Reference #4 is a Language Log post from 8/6/2006, "Sex-linked lexical budgets". One of the journalists who interviewed me about this story asked whether this was the first time that a blog entry has been footnoted in a paper in Science. Though I don't know, I suspect that there must have been some others -- but probably not many.

Let me also take the opportunity to qualify what Constance Holden quoted me as saying in her ScienceNOW Daily News piece about the Mehl paper ("Talk About a Gender Stereotype", 5 July 2007):

"At this point, the only remaining scientific question appears to be why so many intelligent and well-educated people have so easily--even eagerly--accepted and spread what appear to be fabricated numbers supporting a false generalization," says linguistics professor Mark Liberman of the University of Pennsylvania in Philadelphia, who was not involved in the research.

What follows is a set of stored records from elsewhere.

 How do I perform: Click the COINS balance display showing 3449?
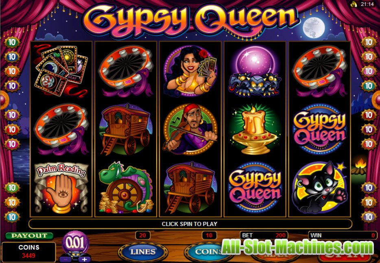(28, 252)
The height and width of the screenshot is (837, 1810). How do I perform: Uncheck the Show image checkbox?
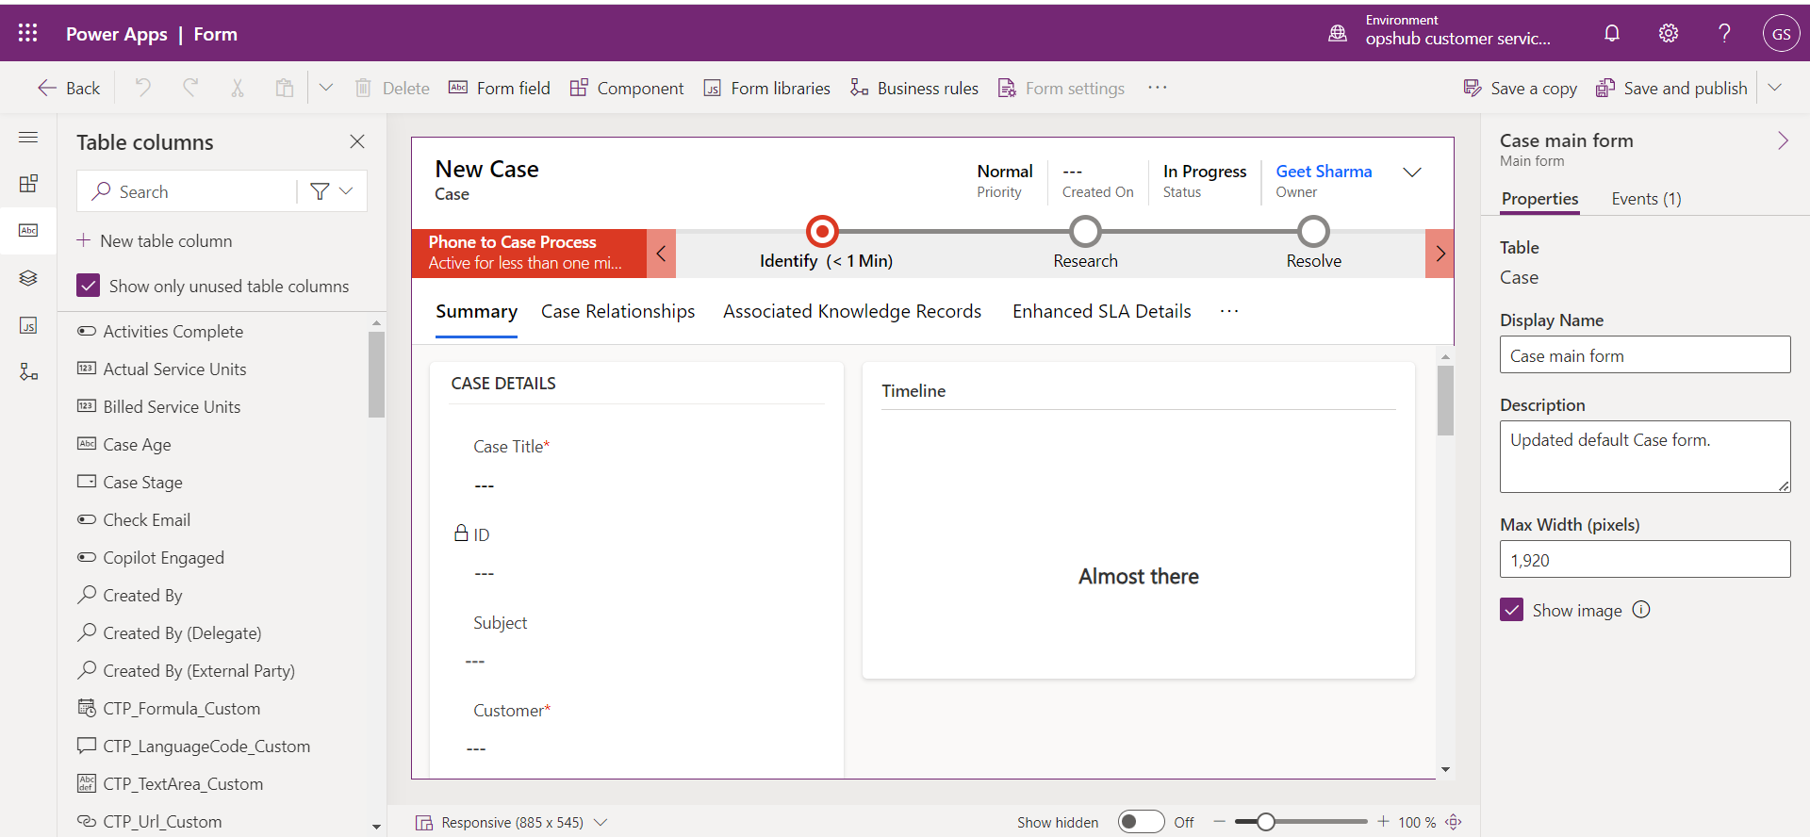click(1511, 610)
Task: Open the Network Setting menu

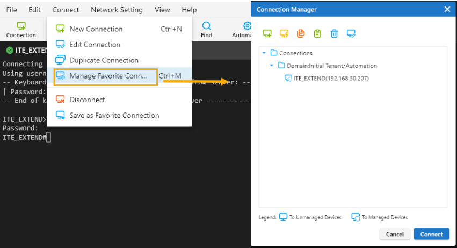Action: click(117, 10)
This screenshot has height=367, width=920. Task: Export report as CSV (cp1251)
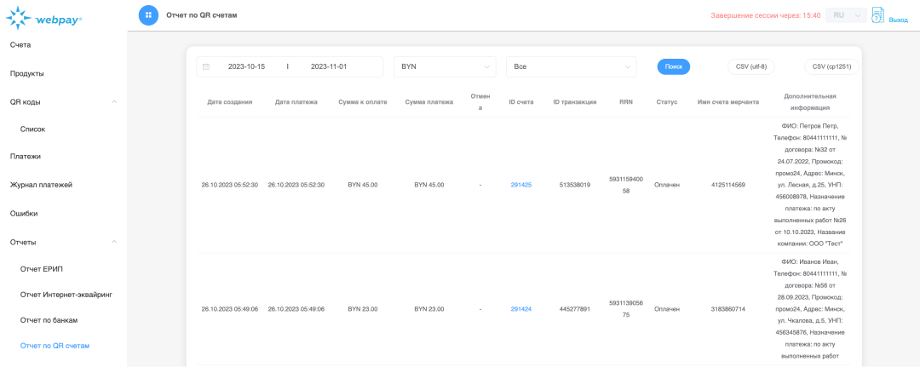(831, 66)
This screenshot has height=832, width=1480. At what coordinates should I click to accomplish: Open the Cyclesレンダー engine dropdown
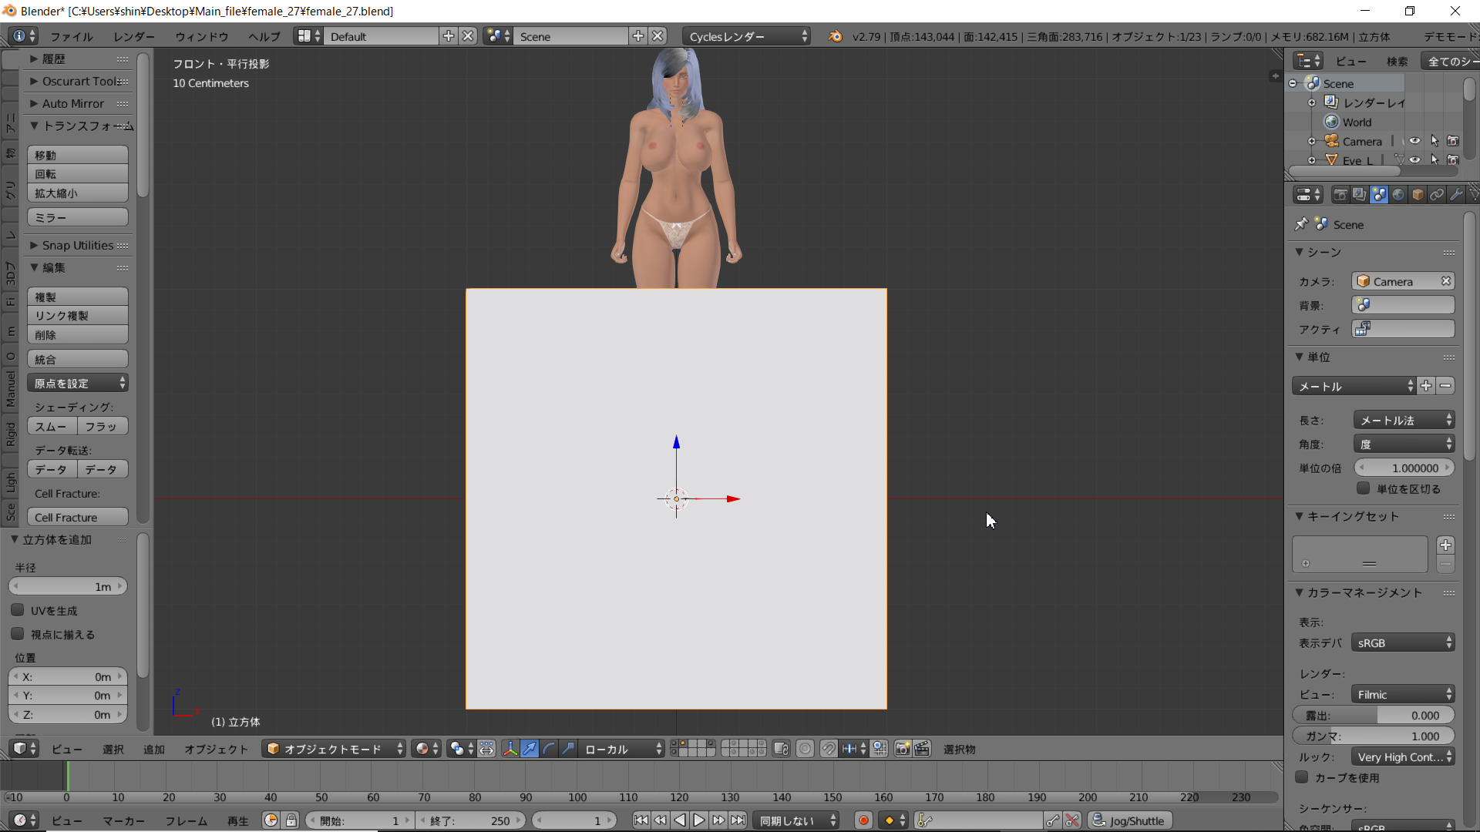746,36
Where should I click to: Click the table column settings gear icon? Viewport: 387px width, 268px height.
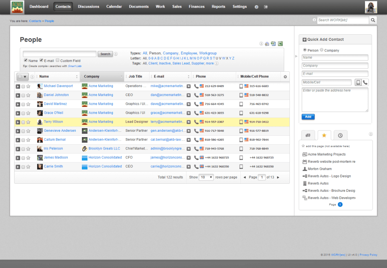point(285,77)
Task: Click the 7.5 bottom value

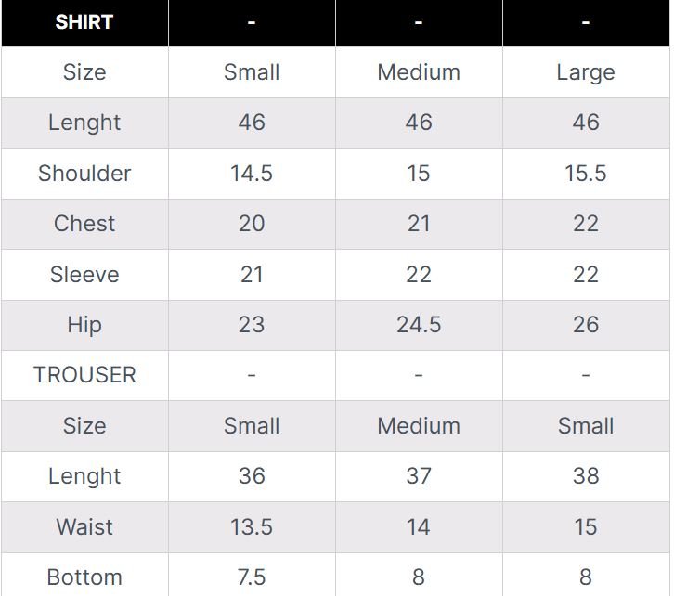Action: (252, 577)
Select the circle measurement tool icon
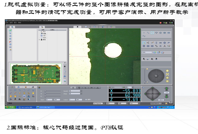The image size is (198, 134). click(152, 32)
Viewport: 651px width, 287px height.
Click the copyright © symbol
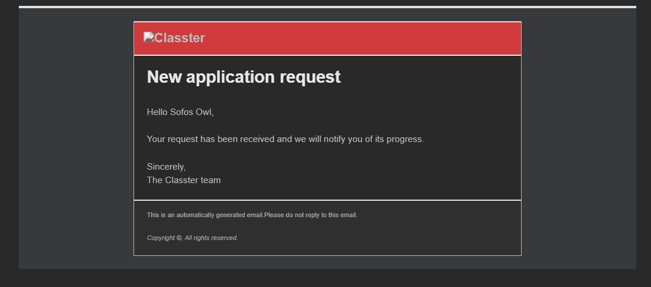click(179, 238)
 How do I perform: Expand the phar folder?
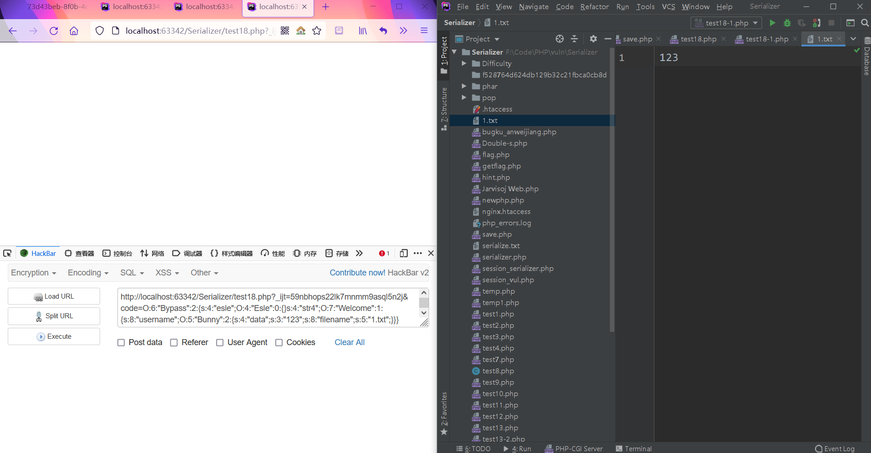[464, 86]
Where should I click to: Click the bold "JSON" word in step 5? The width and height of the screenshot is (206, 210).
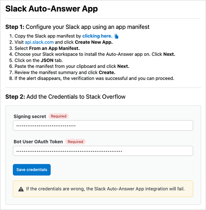click(47, 60)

The findings confirm other studies in more limited settings that suggested men hold their own in the chattiness department, Liberman says. Even so, Pennebaker's team may have missed important gender differences because they didn't consider the context in which people were speaking, says professor Deborah Tannen of Georgetown University in Washington, D.C. She points out, for example, that men and women differ in their gregariouness depending on whether they're in private or public, same-sex or mixed-sex gatherings.

I can't complain about the quote, since it was taken verbatim from our email exchange. But as soon as I had sent off the email containing it, I realized that it would probably be quoted, and so I sent this qualification:

Reading over what I wrote, I guess I should clarify that

"...the only remaining scientific question appears to be why so many intelligent and well-educated people have so easily..."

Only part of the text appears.